Vijay Prashad Speaks of Shailja Patel’s
Migritude
California is a peculiarly schizophrenic place to be a
migrant. On March 31, 2001, the state began to celebrate Cesar E. Chavez Day,
to honor the farm worker leader and to celebrate the contribution of migrants
to the state. In 2006, the U.S. Congress passed the Secure Fence Act, whose
intent is to take the many physical barriers along the U.S. - Mexico border and
meld them into the Great Wall of America. The Border Wall is an affront to the
heritage of Chavez, and to the migrants whose labor
created and continues to maintain California as we know it. It is a monument to
the brutality of the U.S. war on migrants. (Operation Gatekeeper, begun in
1994, claimed the lives of 444 migrants over five years; the East German border
guards killed 263 people from 1949 to 1989.)
These two visions for California are in constant combat, and it is on one side
of this conflagration that Shailja decided to unpack
the trousseau of saris given to her by her mother. Through them, she reveals an
inheritance of emotions, of histories bound up in journeys from India to Kenya
to the United States. The sari, a piece of cloth, binds continents and
families. But it is also that which allows us to think of the bind: it holds
things together, it bandages wounds, but it also obliges us to think about what
it means to be bound together. We are as bound by the struggles of the migrant
workers who have inserted their bodies and desires into our society as we are
by the granite block of the power elite that is loath to cede its power or open
its purse. This bind is the central metaphor of Shailja’s
book.
Shailja’s book is not simply about migrants. It’s
about the condition of migration – of migritude. It
is not a cultural anthropology of migrant lives, but rather a philosophical
meditation on what it means to live within the concept of Migrant. Riffing as
it does off the term négritude, it is also
about race. Léopold Sédar
Senghor caught the spirit of négritude when he
wrote: “Far from seeing in one’s blackness an inferiority,
one accepts it, one lays claim to it with pride, one cultivates it lovingly.”
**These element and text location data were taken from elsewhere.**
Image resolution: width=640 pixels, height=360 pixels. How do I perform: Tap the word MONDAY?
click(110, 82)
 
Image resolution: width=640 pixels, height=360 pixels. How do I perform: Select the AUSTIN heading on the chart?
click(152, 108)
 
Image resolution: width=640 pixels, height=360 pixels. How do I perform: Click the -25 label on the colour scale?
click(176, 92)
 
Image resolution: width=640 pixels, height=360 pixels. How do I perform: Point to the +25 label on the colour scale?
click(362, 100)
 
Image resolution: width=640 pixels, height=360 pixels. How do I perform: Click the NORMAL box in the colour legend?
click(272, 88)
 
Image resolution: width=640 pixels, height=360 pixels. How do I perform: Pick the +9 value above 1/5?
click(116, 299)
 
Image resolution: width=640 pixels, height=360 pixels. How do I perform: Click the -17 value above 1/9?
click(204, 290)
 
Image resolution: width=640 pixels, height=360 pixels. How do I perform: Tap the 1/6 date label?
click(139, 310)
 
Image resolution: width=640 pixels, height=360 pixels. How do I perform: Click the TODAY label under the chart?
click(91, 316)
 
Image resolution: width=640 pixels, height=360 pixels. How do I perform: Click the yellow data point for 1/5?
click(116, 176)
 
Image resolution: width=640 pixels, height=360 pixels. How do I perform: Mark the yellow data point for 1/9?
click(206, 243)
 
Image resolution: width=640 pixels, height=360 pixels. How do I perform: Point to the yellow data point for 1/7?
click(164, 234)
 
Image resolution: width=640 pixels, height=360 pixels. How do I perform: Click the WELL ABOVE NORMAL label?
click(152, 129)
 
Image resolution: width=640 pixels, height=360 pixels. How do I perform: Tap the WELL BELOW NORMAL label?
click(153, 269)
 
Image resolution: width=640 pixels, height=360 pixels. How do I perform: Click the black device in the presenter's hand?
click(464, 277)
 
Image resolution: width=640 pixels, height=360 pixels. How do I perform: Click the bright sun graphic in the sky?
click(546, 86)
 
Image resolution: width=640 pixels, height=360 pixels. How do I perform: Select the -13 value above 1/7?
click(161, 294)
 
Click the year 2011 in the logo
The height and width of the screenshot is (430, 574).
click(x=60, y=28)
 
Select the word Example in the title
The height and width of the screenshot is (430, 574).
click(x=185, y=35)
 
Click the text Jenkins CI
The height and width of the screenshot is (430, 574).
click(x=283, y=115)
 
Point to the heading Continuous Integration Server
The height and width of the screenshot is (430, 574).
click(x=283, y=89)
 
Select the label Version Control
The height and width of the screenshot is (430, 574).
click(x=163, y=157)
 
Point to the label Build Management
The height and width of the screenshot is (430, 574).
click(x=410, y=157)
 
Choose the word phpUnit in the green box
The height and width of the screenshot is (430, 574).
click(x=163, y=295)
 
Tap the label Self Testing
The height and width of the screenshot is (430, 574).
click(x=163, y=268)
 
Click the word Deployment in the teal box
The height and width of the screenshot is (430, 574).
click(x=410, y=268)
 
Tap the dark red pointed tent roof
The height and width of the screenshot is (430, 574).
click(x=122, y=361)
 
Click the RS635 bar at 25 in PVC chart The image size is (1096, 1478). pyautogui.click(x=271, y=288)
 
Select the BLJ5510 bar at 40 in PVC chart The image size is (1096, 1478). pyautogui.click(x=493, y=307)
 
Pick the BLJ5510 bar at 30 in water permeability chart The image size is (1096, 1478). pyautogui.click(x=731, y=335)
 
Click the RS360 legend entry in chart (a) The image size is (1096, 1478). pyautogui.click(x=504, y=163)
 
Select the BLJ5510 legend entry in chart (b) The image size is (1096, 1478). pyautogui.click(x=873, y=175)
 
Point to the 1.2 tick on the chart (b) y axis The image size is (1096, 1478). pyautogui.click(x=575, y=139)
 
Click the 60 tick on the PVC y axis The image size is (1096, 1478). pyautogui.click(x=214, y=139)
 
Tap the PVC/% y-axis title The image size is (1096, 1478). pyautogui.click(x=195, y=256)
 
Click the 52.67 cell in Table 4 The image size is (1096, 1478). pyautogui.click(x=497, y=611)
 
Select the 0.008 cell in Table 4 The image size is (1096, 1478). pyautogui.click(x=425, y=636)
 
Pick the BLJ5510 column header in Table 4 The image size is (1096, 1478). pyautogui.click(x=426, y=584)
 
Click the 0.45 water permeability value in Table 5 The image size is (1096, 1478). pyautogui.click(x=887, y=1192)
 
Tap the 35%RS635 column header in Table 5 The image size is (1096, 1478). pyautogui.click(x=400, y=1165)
Senghor’s friend Aime Césaire
coined the term in his Cahier d’un Retour
au Pays Natal (1939, Notebook of a
Return to My Native Land), where he wrote that négritude
is “not a cephalic index, or a plasma, or a soma, but [it is] measured by the
compass of suffering.”
Migritude
draws from this heritage to suggest that there is a “compass of suffering”
shared by migrants of color into the heartlands of power. It shows how this
compass binds them in unexpected ways. The term migritude
suggests the horizontal assimilation engineered by migrants as they smile at
each other, knowing quite well what is carried on each other’s backs.
I came to Shailja Patel’s Migritude joyously, embraced by
the first few lines about the teardrop in Babylon. The embrace didn’t falter.
The words held me. They are a song. What does the song hope for? It wants
understanding, which is a gesture toward freedom.